On 29.03.2011 14:27, Fujii Masao wrote:
> On Tue, Mar 29, 2011 at 6:46 PM, hubert depesz lubaczewski
> <depesz@depesz.com> wrote:
>>> Did you use recovery.conf to start standalone PostgreSQL? If not,
>>> recovery doesn't check whether it reaches the recovery ending position
>>> or not. So I guess no problem didn't happen.
>>
>> no, i don't use.
>>
>> hmm .. i am nearly 100% certain that previous pgs did in fact check if the end
>> of recovery is reached.
>
> Yes. In 8.4, that was checked only when starting recovery from the backup
> (i.e., which includes backup_label and backup history file) without
> recovery.conf.
> But in 9.0, the behavior was changed so that only archive recovery (i.e., with
> recovery.conf) checks that. IIRC, we don't have strong opinion about
> this change.
> We should revert, in order to make even crash recovery check whether it
> reaches the ending location?
Hmm, why did we change that?
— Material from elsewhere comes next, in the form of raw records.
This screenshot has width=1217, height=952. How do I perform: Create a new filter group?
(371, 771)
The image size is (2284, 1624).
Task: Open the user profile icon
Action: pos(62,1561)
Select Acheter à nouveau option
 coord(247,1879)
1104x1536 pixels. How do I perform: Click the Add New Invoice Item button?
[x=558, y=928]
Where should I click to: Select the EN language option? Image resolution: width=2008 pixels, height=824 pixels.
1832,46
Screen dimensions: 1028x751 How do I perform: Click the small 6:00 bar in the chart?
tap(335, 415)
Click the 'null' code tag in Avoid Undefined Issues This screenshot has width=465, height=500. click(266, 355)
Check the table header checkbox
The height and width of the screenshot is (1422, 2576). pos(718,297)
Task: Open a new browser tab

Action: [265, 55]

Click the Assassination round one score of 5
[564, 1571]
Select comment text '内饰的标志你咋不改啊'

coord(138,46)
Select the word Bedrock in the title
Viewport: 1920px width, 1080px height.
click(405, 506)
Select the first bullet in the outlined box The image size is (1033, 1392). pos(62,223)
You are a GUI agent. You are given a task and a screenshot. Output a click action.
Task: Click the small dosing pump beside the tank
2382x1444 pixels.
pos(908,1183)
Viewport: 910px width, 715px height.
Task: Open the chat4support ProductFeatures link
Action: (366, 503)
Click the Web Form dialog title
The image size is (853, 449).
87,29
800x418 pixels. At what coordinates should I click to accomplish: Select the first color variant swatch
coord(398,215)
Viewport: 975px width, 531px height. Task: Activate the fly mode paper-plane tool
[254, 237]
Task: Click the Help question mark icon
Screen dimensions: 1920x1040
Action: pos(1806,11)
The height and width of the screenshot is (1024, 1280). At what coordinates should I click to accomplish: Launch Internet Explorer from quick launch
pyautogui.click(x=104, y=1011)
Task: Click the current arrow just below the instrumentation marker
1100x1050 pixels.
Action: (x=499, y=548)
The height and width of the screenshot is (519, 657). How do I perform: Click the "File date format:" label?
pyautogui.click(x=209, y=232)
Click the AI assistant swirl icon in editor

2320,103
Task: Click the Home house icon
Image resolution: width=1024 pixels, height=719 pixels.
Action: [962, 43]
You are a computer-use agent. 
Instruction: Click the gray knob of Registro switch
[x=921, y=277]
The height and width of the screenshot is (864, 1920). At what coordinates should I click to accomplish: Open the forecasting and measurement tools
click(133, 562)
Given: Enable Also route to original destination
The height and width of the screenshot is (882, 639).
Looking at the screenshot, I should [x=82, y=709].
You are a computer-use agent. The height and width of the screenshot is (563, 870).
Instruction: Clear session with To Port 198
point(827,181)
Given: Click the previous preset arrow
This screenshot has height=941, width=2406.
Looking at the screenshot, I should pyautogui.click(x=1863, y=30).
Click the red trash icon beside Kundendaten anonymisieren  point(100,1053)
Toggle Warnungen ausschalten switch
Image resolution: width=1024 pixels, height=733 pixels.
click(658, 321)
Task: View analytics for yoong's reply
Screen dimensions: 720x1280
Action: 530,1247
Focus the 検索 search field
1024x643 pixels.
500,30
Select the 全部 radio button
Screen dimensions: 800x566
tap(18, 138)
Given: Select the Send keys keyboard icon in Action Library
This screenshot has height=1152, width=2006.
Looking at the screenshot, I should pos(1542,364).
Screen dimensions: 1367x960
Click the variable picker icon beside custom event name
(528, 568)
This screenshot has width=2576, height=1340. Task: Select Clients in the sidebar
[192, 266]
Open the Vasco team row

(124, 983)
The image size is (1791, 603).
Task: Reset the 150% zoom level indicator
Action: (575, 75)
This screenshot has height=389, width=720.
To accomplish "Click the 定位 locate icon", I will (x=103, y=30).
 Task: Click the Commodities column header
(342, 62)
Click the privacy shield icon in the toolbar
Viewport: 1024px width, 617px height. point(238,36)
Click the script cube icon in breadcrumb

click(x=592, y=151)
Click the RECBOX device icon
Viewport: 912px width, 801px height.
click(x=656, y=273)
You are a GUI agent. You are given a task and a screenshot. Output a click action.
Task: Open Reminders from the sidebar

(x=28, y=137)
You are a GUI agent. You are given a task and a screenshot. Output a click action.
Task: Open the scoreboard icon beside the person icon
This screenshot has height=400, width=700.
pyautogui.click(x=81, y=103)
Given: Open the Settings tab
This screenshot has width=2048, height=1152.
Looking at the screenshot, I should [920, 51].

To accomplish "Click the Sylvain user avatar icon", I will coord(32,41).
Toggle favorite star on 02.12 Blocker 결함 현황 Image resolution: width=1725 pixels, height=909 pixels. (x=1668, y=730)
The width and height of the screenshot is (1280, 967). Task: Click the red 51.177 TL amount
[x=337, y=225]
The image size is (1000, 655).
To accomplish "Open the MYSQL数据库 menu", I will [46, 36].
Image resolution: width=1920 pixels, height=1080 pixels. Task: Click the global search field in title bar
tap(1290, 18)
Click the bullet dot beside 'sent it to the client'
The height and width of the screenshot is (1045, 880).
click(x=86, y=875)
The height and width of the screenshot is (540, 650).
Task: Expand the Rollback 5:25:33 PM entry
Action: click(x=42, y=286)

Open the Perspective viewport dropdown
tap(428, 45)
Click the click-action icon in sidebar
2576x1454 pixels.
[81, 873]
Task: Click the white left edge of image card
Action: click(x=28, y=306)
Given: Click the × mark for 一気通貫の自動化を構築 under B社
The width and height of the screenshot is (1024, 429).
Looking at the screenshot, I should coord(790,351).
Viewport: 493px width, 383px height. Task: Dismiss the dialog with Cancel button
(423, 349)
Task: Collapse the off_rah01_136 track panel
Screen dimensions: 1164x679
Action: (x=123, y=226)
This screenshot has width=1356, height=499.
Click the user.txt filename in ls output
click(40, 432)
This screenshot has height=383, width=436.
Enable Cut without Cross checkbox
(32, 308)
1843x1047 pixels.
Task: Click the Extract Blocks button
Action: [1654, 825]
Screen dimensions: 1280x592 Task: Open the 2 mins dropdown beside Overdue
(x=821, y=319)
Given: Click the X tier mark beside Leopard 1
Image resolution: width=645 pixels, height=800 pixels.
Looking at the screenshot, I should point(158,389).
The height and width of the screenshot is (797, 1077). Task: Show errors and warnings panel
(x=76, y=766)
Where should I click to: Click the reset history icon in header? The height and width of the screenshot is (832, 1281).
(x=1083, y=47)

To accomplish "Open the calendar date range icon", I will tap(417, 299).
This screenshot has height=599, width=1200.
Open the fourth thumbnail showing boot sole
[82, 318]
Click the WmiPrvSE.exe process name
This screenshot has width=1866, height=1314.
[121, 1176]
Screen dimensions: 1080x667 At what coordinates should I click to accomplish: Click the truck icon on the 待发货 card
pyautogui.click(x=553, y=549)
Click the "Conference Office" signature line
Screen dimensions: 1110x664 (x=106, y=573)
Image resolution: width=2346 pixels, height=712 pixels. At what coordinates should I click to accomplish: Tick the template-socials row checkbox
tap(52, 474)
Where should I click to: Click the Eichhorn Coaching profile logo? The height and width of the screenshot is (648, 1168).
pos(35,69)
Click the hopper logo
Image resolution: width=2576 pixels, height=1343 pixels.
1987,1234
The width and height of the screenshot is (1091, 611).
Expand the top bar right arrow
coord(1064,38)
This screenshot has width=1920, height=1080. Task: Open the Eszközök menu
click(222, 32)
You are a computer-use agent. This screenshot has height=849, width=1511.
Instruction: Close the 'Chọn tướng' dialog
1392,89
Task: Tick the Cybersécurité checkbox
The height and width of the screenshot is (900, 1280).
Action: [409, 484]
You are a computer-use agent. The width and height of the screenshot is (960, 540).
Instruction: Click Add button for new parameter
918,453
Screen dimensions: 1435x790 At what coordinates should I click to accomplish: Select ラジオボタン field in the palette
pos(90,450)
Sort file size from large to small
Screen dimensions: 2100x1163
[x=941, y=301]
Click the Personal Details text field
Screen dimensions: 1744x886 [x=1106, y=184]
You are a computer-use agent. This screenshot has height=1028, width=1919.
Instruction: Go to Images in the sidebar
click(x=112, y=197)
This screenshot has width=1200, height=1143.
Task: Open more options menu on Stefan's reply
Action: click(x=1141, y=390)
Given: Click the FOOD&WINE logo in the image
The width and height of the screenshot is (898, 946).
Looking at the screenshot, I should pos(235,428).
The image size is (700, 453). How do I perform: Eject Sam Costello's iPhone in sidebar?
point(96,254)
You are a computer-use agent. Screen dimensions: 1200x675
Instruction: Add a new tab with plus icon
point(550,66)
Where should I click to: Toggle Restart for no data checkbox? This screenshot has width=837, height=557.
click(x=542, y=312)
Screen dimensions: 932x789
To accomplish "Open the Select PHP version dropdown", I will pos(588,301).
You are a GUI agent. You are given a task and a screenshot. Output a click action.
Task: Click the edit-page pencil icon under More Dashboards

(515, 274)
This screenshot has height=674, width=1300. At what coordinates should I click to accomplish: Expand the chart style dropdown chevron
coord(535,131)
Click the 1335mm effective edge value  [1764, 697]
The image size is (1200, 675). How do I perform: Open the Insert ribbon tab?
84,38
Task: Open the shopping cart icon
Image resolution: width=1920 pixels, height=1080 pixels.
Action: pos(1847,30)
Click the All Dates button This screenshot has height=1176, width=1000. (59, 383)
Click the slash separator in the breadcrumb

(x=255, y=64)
It seems like a mistake, the database is
not consistent until you reach the backup stop location, whether or not
you're doing archive recovery. +1 for reverting that, and backpatching
it as well.
"pg_basebackup -x", which includes all the WAL required to restore in
the pg_xlog directory of the base backup itself, is also affected.
Without the check that you reach the end-of-backup, an aborted base
backup will appear to restore fine, even though some WAL segments are
missing and the backup is incomplete.